My husband is the best, except for a few small things. One thing he does that drives me crazy is that, whenever I ask him to do something for me, he responds with a heavy sigh or roll of the eyes as if he is extremely put-out, before he agrees to do it. I swear I am not being unreasonable in my requests, although I have needed more help than usual lately since I’ve been sick a lot with my pregnancy. He tells me that I should just ignore it, because he does generally do the favor for me, and he doesn’t always mind as much as he looks like he minds. He acts like the reaction is practically involuntary. But I can’t help the fact that it gets to me sometimes — I wish he would just do these things without making me feel like a nag all the time. Worse, it makes me feel like he’s my teenage son or something. But I don’t want to police his facial expressions either.
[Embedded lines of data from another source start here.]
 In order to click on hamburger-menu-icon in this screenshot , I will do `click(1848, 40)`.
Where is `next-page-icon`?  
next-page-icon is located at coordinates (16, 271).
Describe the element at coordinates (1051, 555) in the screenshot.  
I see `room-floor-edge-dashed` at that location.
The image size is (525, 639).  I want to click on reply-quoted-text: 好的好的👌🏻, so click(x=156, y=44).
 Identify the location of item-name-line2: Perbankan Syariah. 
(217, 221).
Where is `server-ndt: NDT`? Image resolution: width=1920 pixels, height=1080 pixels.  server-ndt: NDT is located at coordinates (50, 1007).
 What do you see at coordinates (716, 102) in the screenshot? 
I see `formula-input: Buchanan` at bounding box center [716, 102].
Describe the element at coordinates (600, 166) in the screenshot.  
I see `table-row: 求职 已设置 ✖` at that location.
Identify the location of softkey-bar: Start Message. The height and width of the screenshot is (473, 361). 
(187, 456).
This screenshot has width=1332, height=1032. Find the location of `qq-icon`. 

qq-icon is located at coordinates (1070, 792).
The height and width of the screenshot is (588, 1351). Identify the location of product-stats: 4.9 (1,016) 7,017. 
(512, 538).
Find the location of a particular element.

Any advice?

— Sigh Me a River

Dear Sigh,

It’s such a little thing, an exhalation of breath, a circular orbit of the eyes. But everyone understands why sighing and eye-rolling is so maddening that it provokes thoughts of reaching for the frying pan. What your husband is doing isn’t OK, and it can’t be ignored. When your baby arrives, interacting with your little one will reinforce your husband’s understanding of what social creatures we are and how even the slightest change in facial expression conveys so much. But for now tell your husband that it’s a real problem that if you make a reasonable request he acts ticked off. Try this: Ask him permission to do to him what he does to you so that he can experience just how annoying it is. A few sighs and eye-rolls in response to, “Hon, could you pick up my shirts at the dry cleaner?” might be very instructive for him. If that doesn’t work, then call him out on his behavior. When you ask him to change a light bulb in the ceiling and you get his usual response, without rancor say, “This appears to be an imposition. The problem is that it’s hard for me to balance on a chair right now. Please tell me if I’m being too demanding or setting you off. Because when you roll your eyes or sigh, it makes me really want to back away from you.”

— Prudie


Dear Prudence,

I’m a junior attorney in my late 20s. I work in a busy office that prides itself on work-life balance, and many of my co-workers have young children. Often, these co-workers leave at 4:30 or 5 on the dot to pick up their kids or attend their events, leaving me to stay late (up to several hours) to finish up work that needs to be done. It’s frustrating — just because I don’t have kids doesn’t mean I don’t have a life outside of work. What’s weirder is that these co-workers often acknowledge that they’re being unfair but state that “when” I have kids I’ll get to leave early, too. Because I plan to remain child-free, at least for the foreseeable future, this is less than encouraging advice! How can I draw boundaries in this situation without seeming unreasonable? I love my job otherwise, and these people are all genuinely nice — they just seem to have a blind spot when it comes to this issue.

— I Have a Life, Too

Dear Life,

It’s great that your company is sensitive to the needs of parents, but not if their family needs become your work burden. You say that because they leave early, they leave you to pick up their slack. That’s simply unfair, and you need to bring this up with a supervisor by way of “clarifying” how duties are divided. Keep in mind that, like Facebook exec Sheryl Sandberg, many hardworking people leave the office early for family dinners, then once the kids are in bed, they return to the computer to finish the work day. It might well be that the parents do some shifting of duties outside your sight. So tread carefully when you explore whether you’re getting short shrift.